Statt die Bänder gekrümmt zu produzieren, brachten sie den flexiblen Kunststoff erst nach dem Druck in Form. Dadurch konnten auf dem 3D-Drucker des Instituts innerhalb eines Druckjobs 500 statt wie zuvor knapp 60 Stirnbänder gedruckt werden. Durch die Leichtigkeit der Stirnbänder mit einem Gewicht von lediglich 24 Gramm und die Flexibilität und weiche Oberfläche des Materials sind die Visiere angenehm zu tragen. Das ist gerade bei längerer Nutzung – wie im medizinischen Bereich – ein wichtiger Faktor.

Die Forscher des Fraunhofer IML nutzen Selektives Laser-Sintern (SLS) – eine von vielen Möglichkeiten der additiven Fertigung. Beim Selektiven Laser-Sintern wird schichtweise Pulver auf eine Plattform aufgebracht, das an den gewünschten Stellen mithilfe eines Lasers erhitzt wird und so durch Sintern miteinander verschmolzen wird. Sobald in einer Schicht alle erforderlichen Stellen gesintert wurden, wird die Plattform leicht abgesenkt, sodass eine neue Pulverschicht aufgebracht werden kann. Dazu ist ein schichtweiser Bauplan des gewünschten Produktes notwendig, anhand dessen der Laser arbeiten kann.

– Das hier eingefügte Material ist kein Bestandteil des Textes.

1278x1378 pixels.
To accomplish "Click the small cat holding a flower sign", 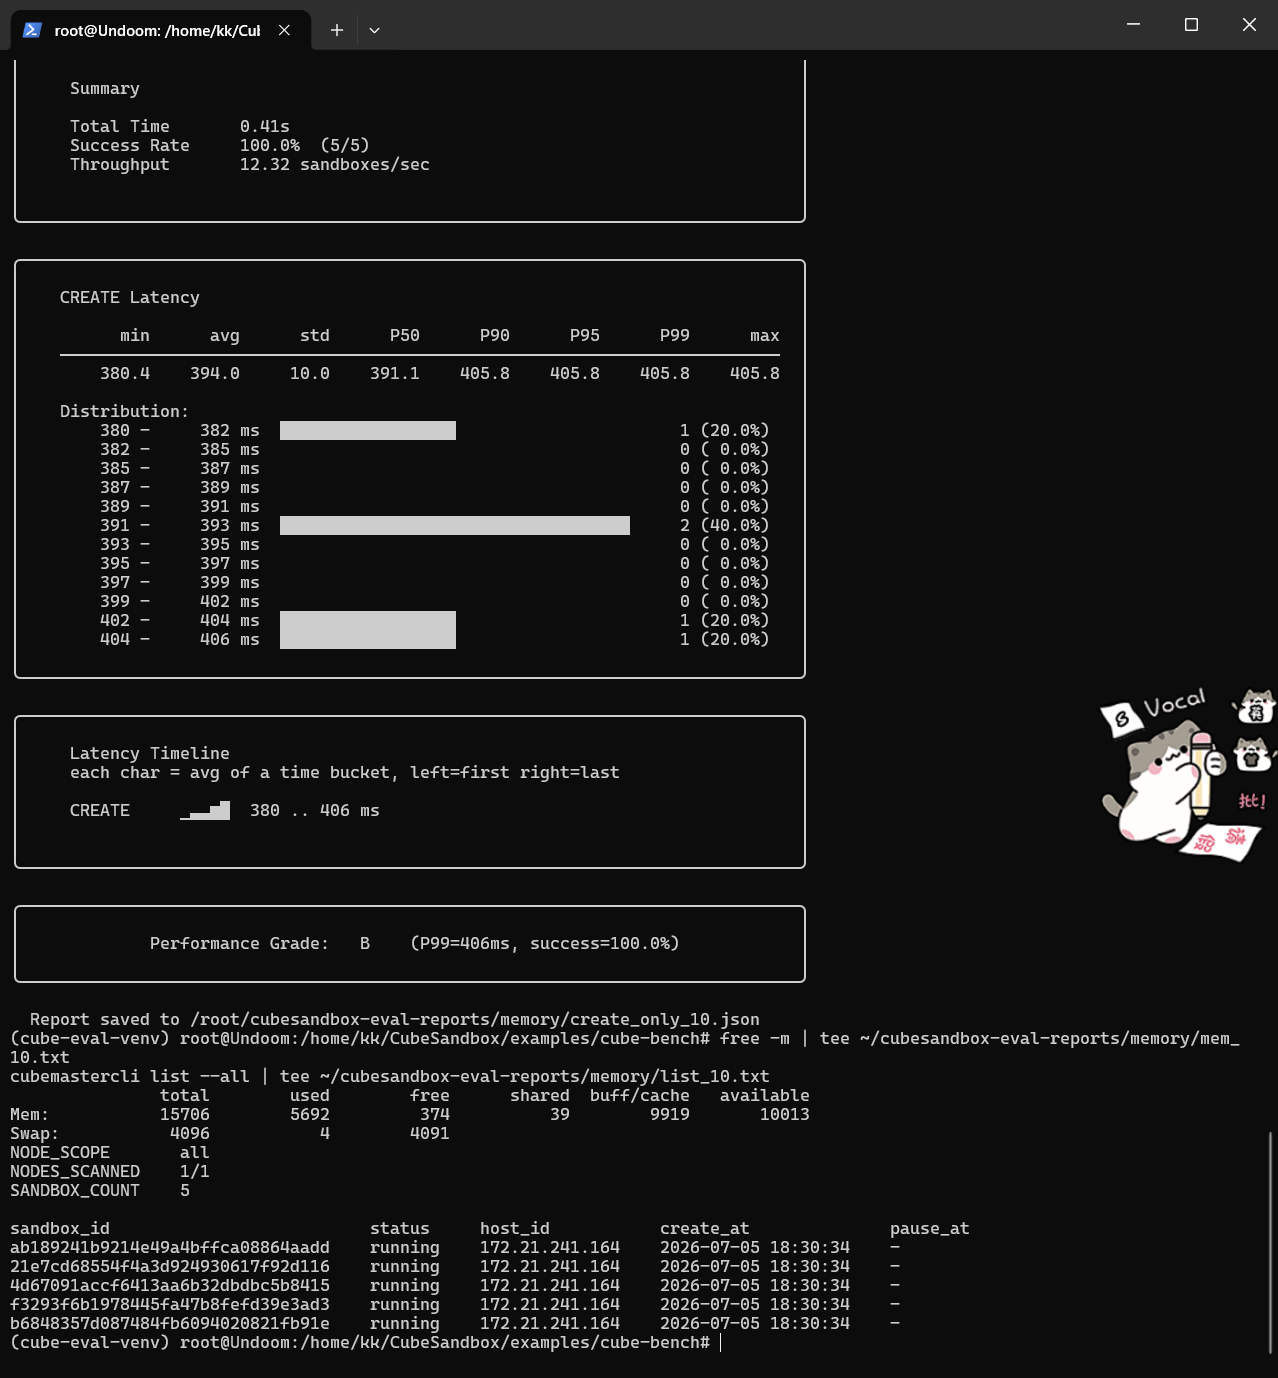I will tap(1254, 706).
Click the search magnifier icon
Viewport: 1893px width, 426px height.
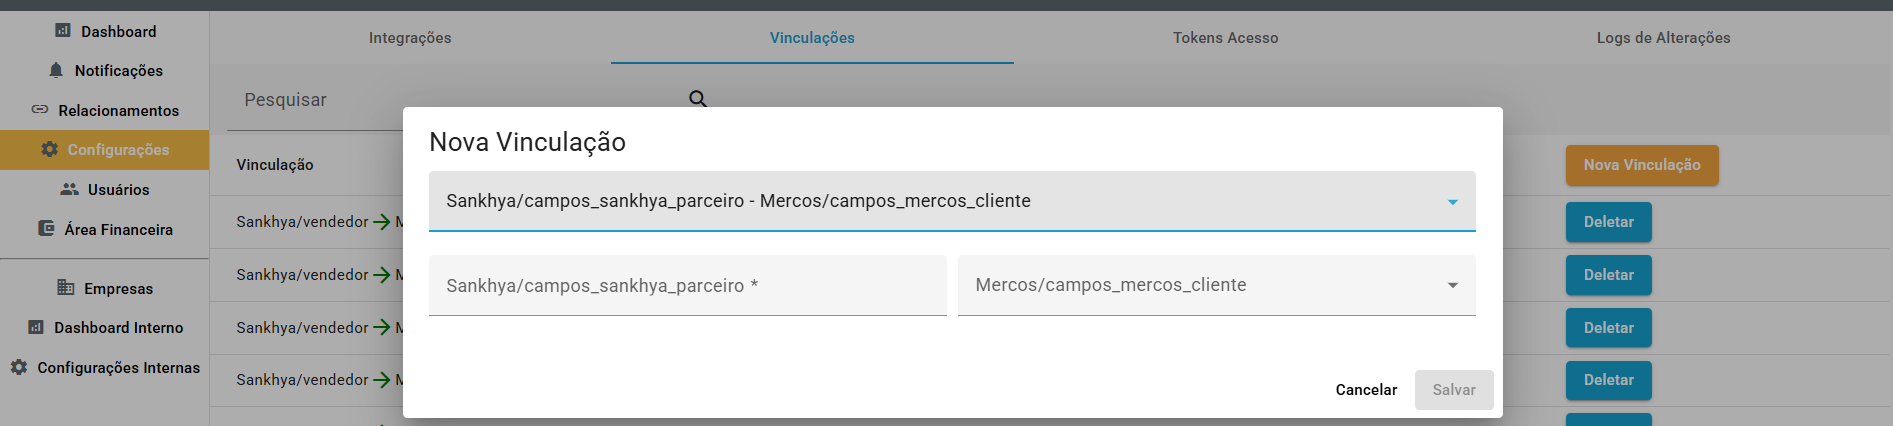pyautogui.click(x=698, y=98)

Kostenloser Download des Bauplans

Der 3D-Drucker Eosint P395 des Unternehmens EOS wird am Fraunhofer IML hauptsächlich in der Fertigung von Prototypen Fahrerloser Transportfahrzeuge, bei der Herstellung von Gehäusen für Platinen sowie zur Herstellung von Messeexponaten verwendet. Die Vorteile des Verfahrens sind eine hohe Genauigkeit und große Freiheiten in der geometrischen Gestaltung der Bauteile, da keine Stützstrukturen benötigt werden.

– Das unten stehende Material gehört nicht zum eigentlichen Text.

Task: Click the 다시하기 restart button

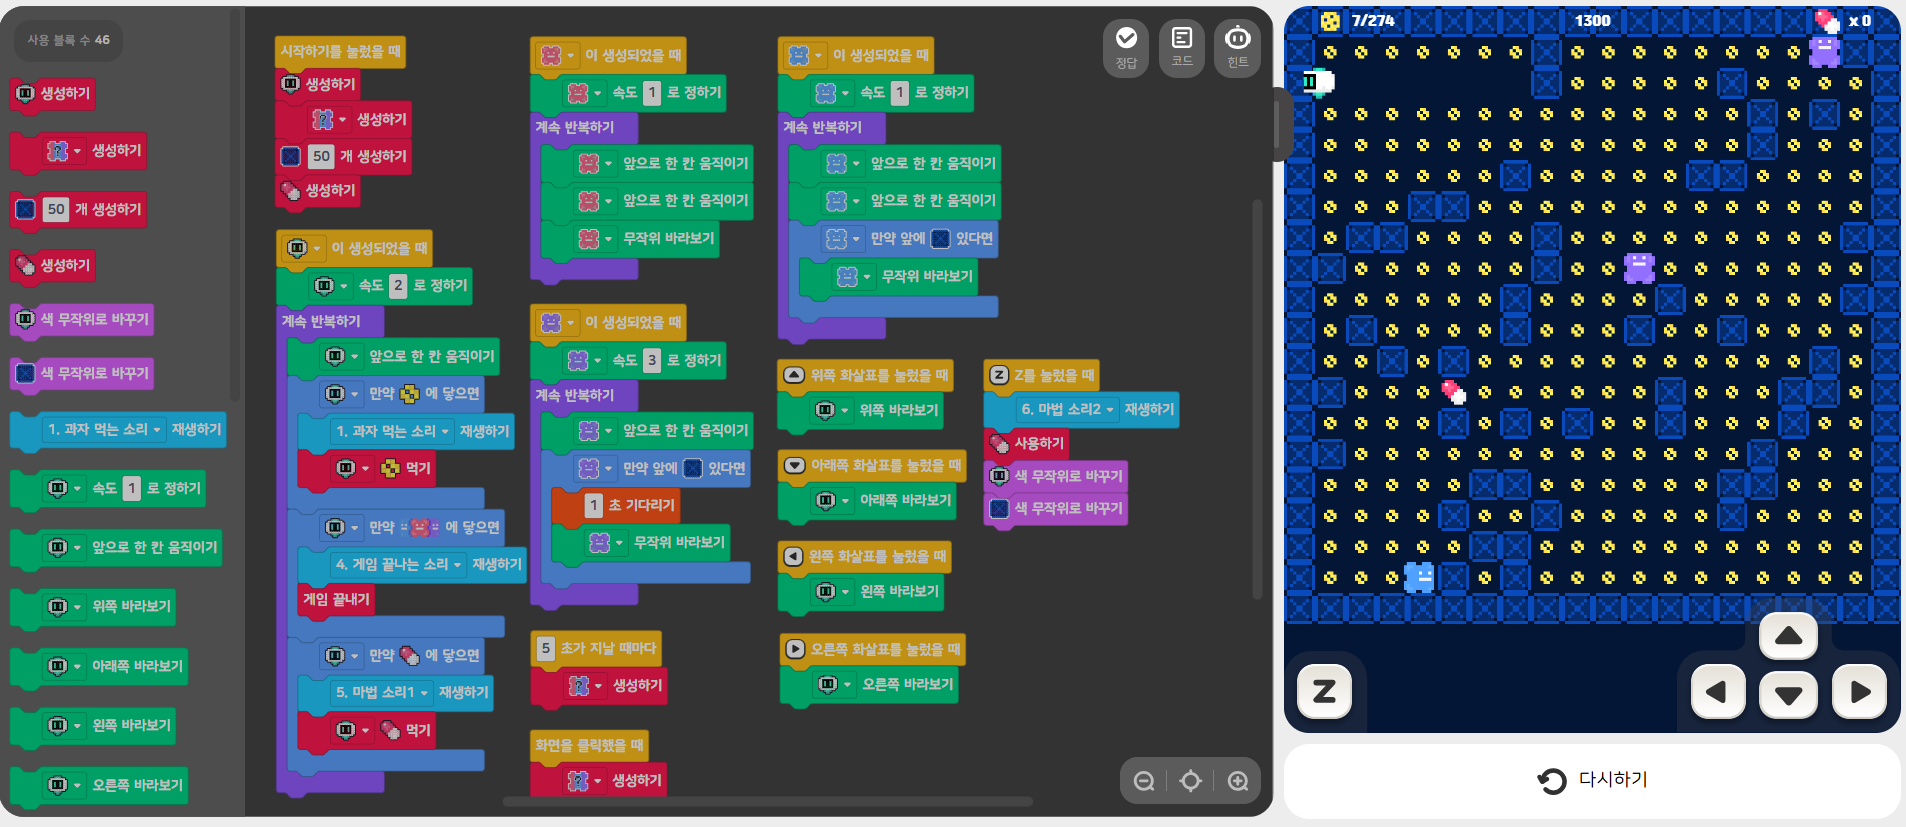Action: (1592, 780)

Das Institut stellte den optimierten Bauplan umgehend auf seiner Website digital zum Download zur Verfügung (www.iml.fraunhofer.de/de/medical-shield-3ddruck.html). So können alle Forschungseinrichtungen und Unternehmen, die über 3D-Drucker mit Lasersinter-Verfahren verfügen und helfen möchten, ihren Bauraum optimal nutzen. »Wir richten uns bewusst an die Inhaber größerer Drucker, die schneller größere Mengen produzieren können«, ergänzt Christian Prasse, Leiter strategische Entwicklung am Fraunhofer IML. Das Fraunhofer IML liefert die hergestellten Teile nach dem Druck sofort aus, um eine schnelle Versorgung zu gewährleisten. Dabei fokussiert sich das Institut auf den lokalen Bedarf.

 

Folien statt Plexiglas

Die Wissenschaftler forschten außerdem an alternativen Herstellungsmethoden. Da Plexiglas zu Beginn der Corona-Krise knapp wurde, untersuchten sie die Verwendung von Laminierfolien für die Gesichtsvisiere. Diese kann in zwei Schichten aufeinander laminiert werden. Damit bleibt die Scheibe leicht und kann mit dem Laser geschnitten werden. Auch für den Fall eines Engpasses beim Druckpulver wurde vorgesorgt: Die Forscher beschäftigten sich mit der Möglichkeit von Druckjobs unter Verwendung von Altpulver. Dieses fällt bei jedem Druck an und kann wiederverwendet werden. Glücklicherweise beruhigte sich die Lage am Klinikum jedoch bereits wieder, ehe diese Maßnahmen tatsächlich notwendig wurden. Im Falle einer erneuten Versorgungsknappheit wäre das Fraunhofer IML in der Lage, etwa tausend Stirnbänder pro Woche zu produzieren.